Colombian justice on Wednesday sentenced seven former executives of the multinational banana company Chiquita Brands to more than 11 years in prison and a $3.4 million fine for financing paramilitary groups during the country’s internal armed conflict.

It is the first conviction of Chiquita executives in Colombia, following a U.S. court ruling in 2024 that ordered a multimillion-dollar compensation for victims of the war.

On Wednesday, a court in the department of Antioquia (northwest) found the seven defendants guilty of the crime of “aggravated conspiracy to commit a crime,” due to their ties in the banana-growing region of Urabá with the United Self-Defense Forces of Colombia (AUC), who were responsible for numerous crimes during the worst period of the conflict, according to the verdict obtained by AFP.

Among those convicted are three former executives who served as general managers of the company in Colombia between 1990 and 2004. One of them is American Charles Dennis Keiser.
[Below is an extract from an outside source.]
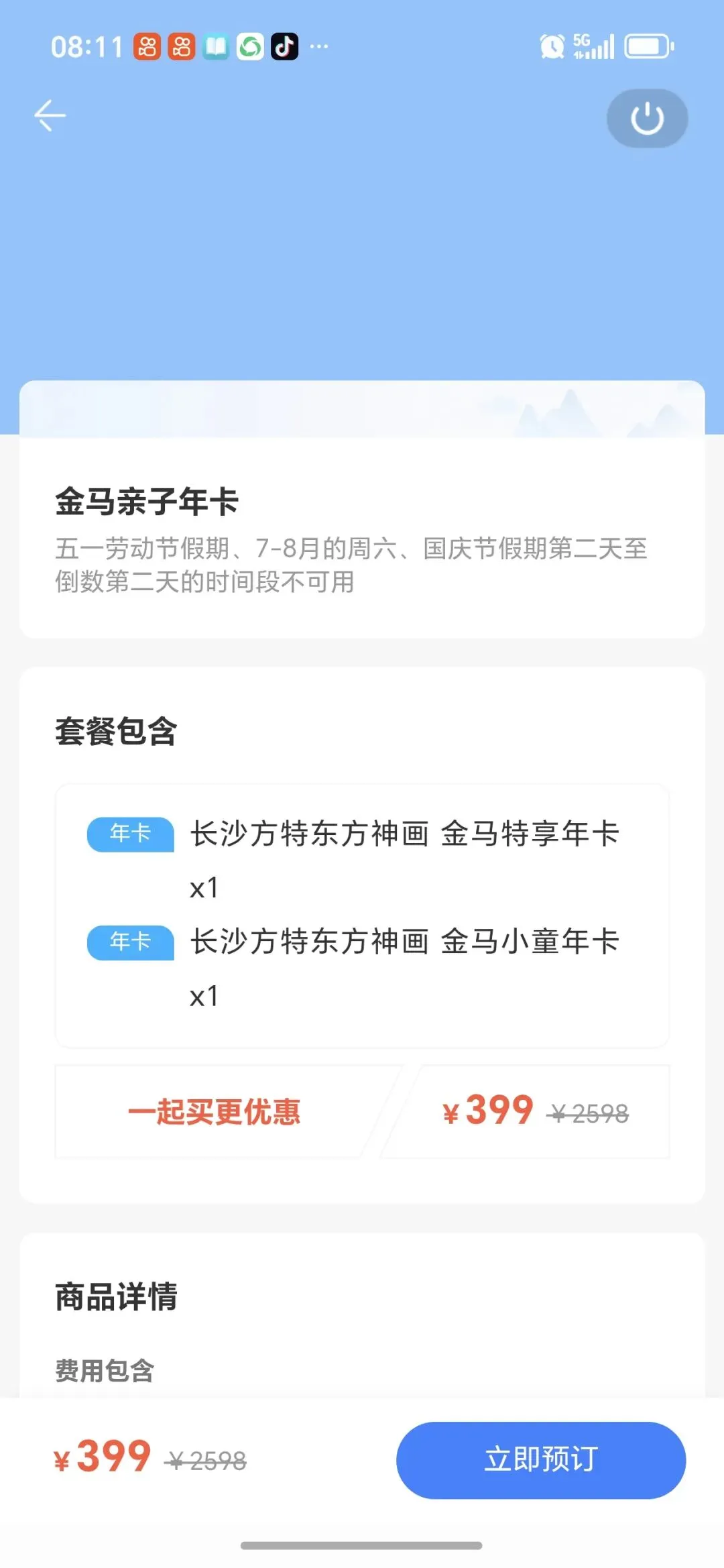Tap the second orange app notification icon
This screenshot has height=1568, width=724.
coord(182,47)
Three other former senior officials were acquitted.

Colombian authorities concluded that the multinational transferred around $2 million to the now-defunct far-right AUC between the 1990s and 2000s.

The funds provided by the company to the AUC “were used to finance the expansion of paramilitarism in the region,” which facilitated the actions of paramilitaries who committed murders, forced disappearances, and torture against social leaders and rural farmers, said the prosecutor’s office.

Since investigations began in the United States, the company has claimed it was the victim of extortion and said the payments were made to protect its personnel.

Fear and violence

Antonio Sanguino, Minister of Labor under the leftist government of President Gustavo Petro, called the tribunal’s ruling “historic” and “exemplary” on social media platform X. “For years, rural workers were victims of fear and violence. Today, justice responds,” he wrote.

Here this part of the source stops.